Task prompt – Search the data for the word "agent" and copy every line where it occurs.

——————————

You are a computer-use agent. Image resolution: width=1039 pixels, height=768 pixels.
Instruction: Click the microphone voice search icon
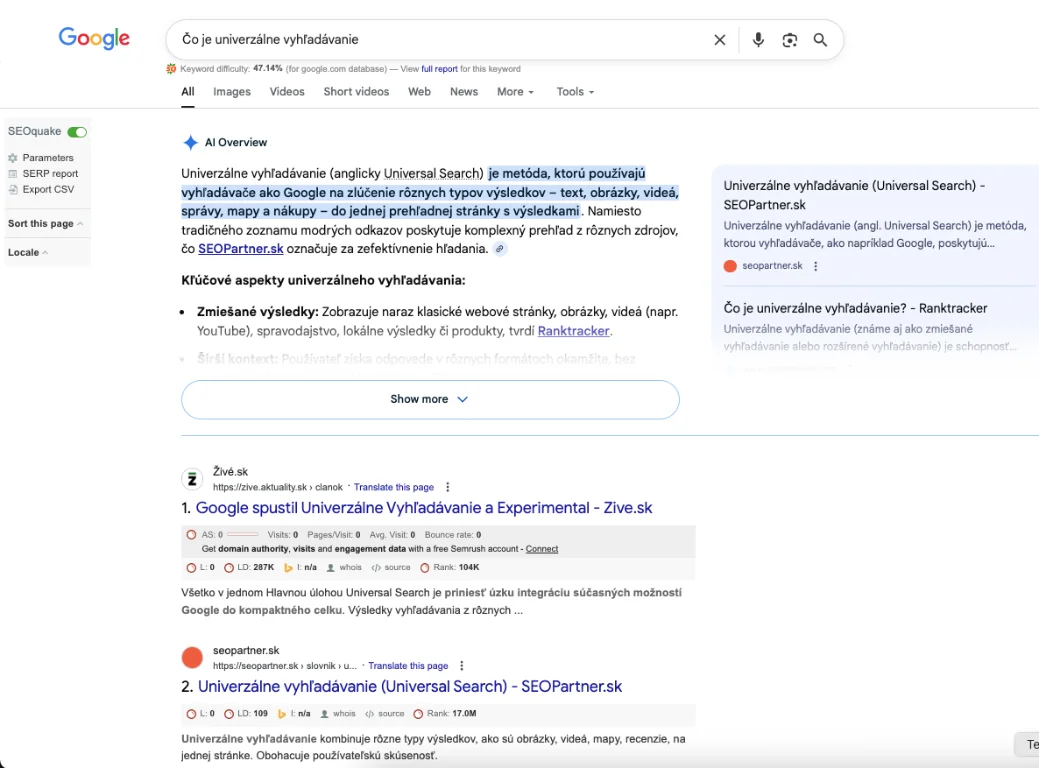click(x=758, y=40)
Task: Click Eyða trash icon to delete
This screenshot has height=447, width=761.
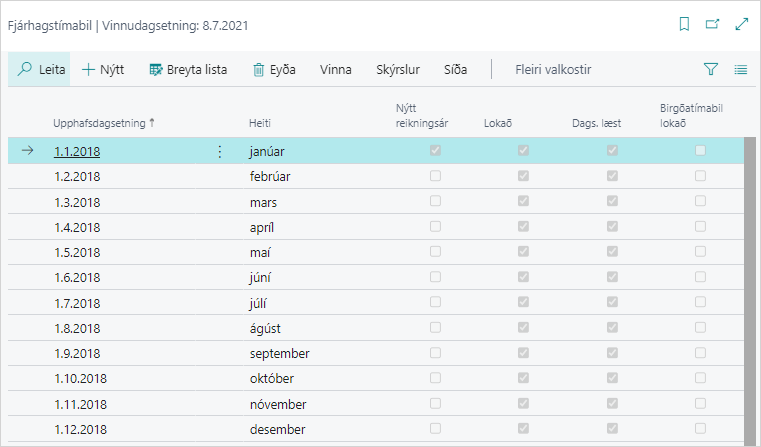Action: click(x=259, y=70)
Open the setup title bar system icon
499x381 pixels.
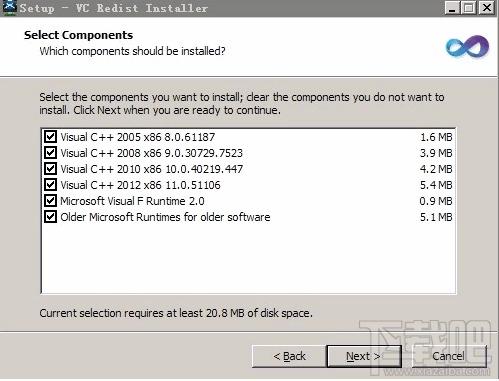click(x=9, y=7)
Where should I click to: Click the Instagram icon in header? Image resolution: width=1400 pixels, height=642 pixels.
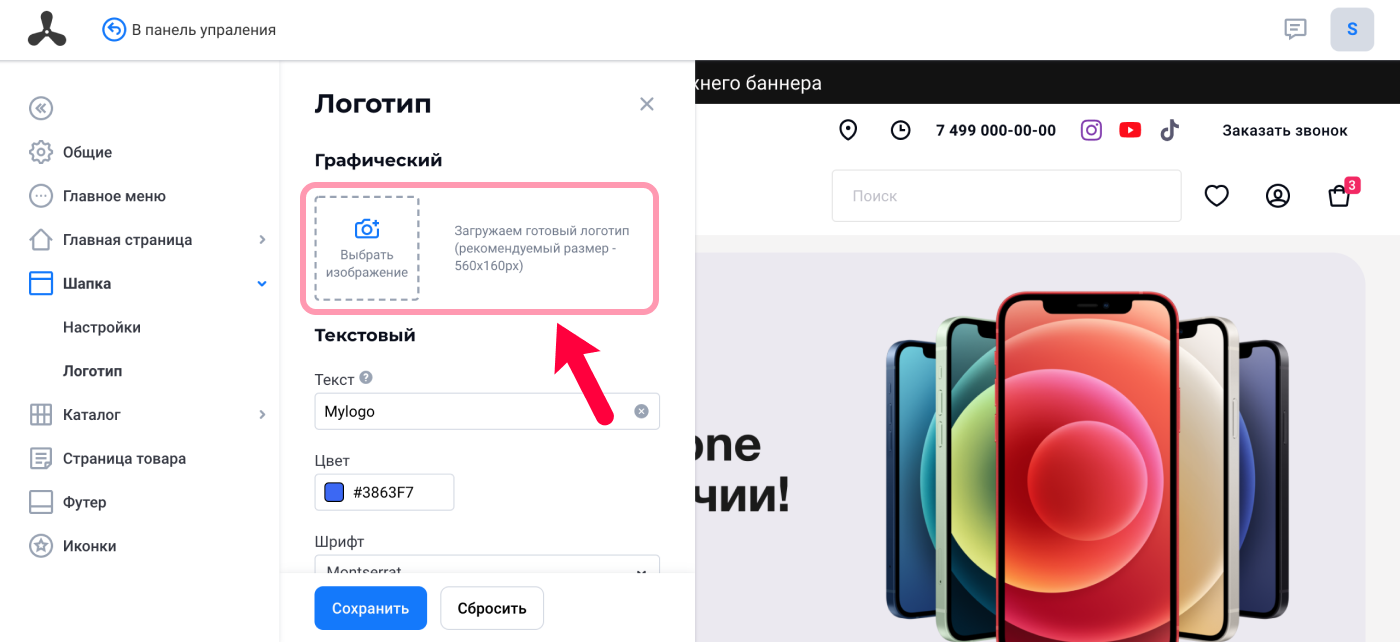(x=1092, y=130)

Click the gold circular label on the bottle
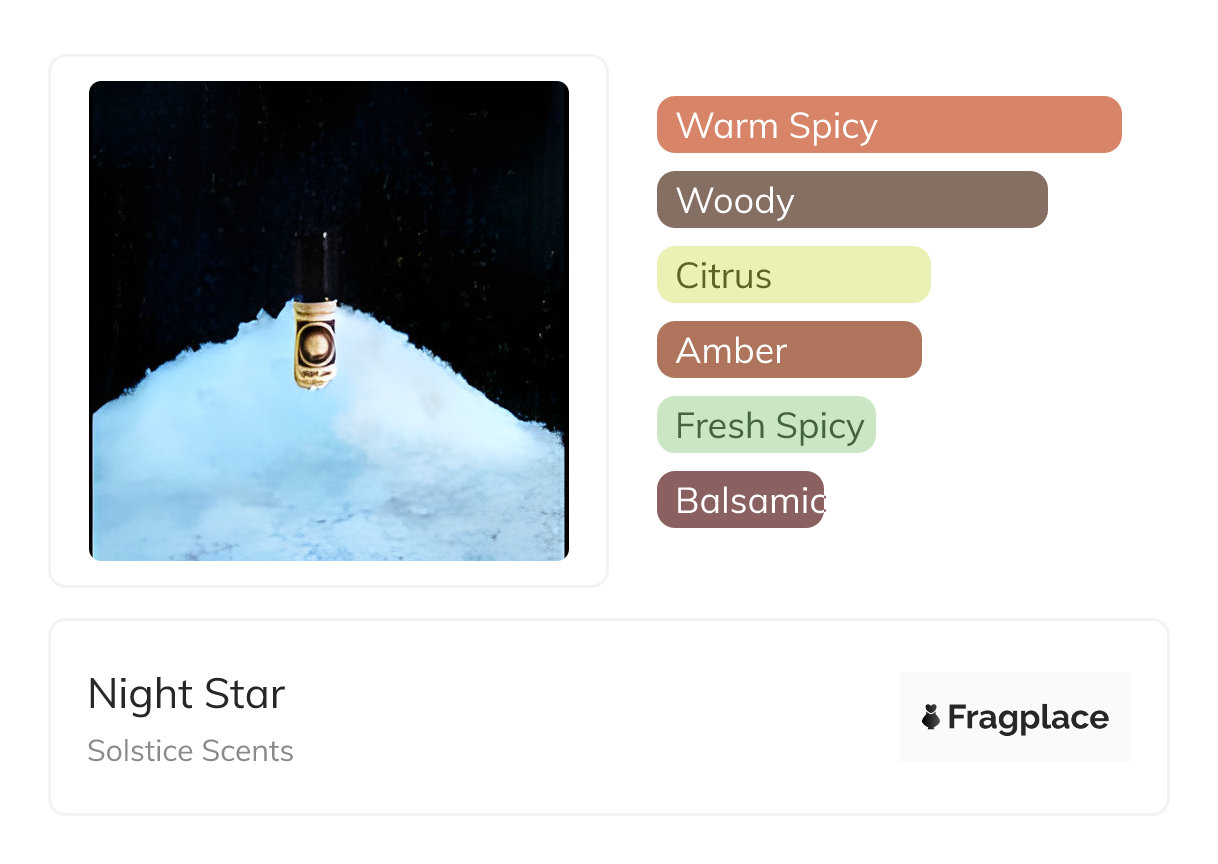pyautogui.click(x=317, y=346)
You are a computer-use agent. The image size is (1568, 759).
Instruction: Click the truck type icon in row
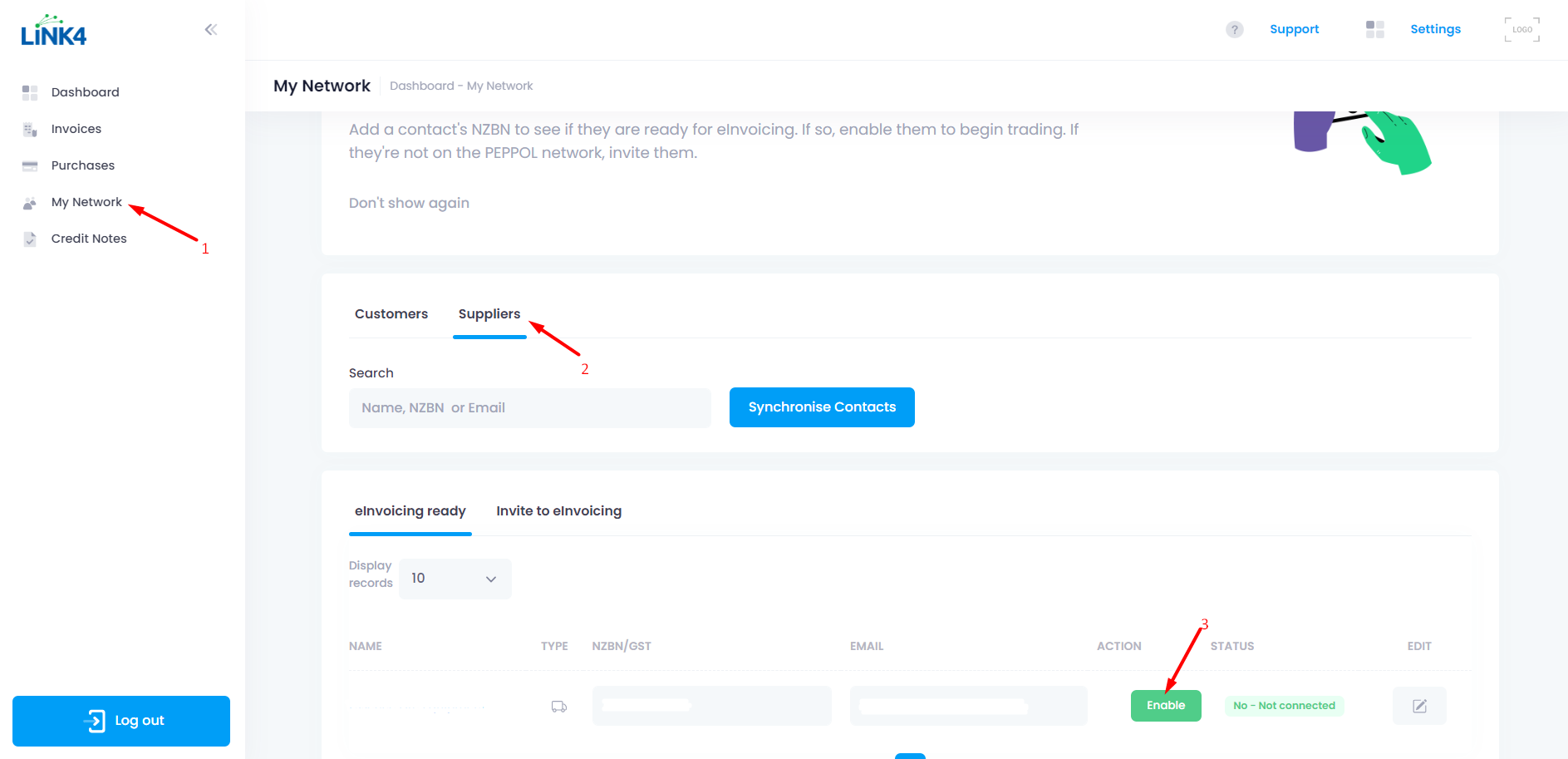point(559,707)
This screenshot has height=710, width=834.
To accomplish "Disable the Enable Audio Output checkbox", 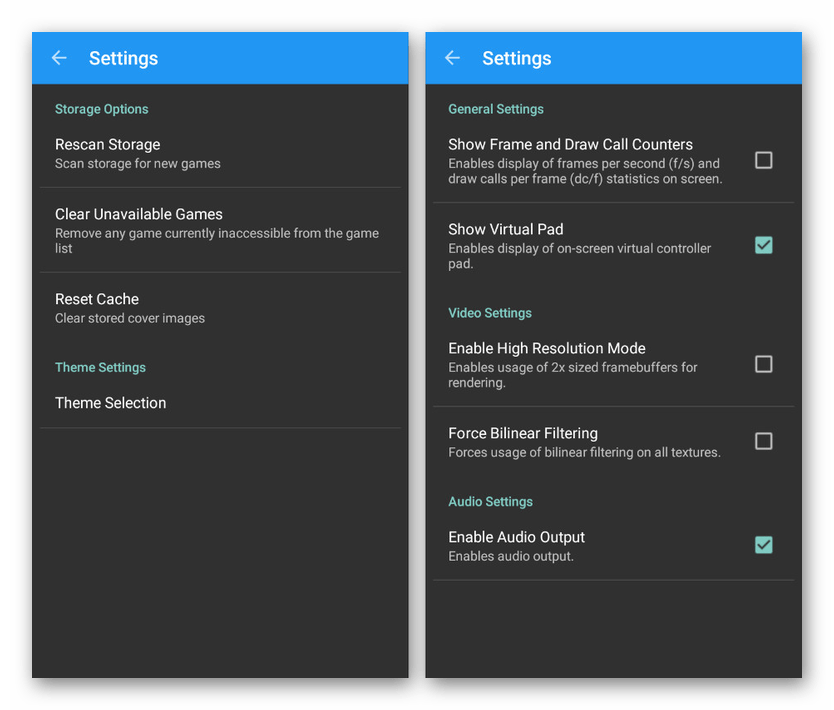I will [x=763, y=545].
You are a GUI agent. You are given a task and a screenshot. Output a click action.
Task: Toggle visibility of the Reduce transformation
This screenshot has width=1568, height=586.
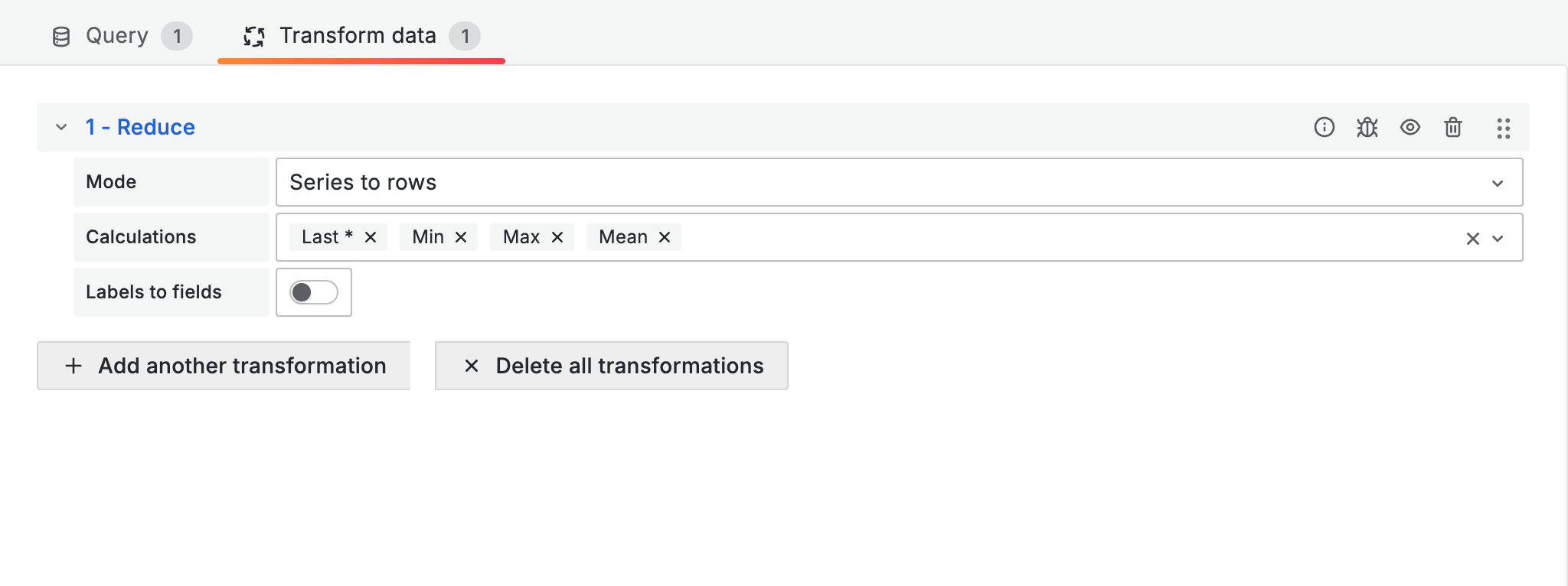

——————————

Answer section –
You are a computer-use agent. Image resolution: width=1039 pixels, height=768 pixels.
You are a computer-use agent. The image size is (1568, 759).
You are a GUI agent. You are given a task and a screenshot. Output a click action.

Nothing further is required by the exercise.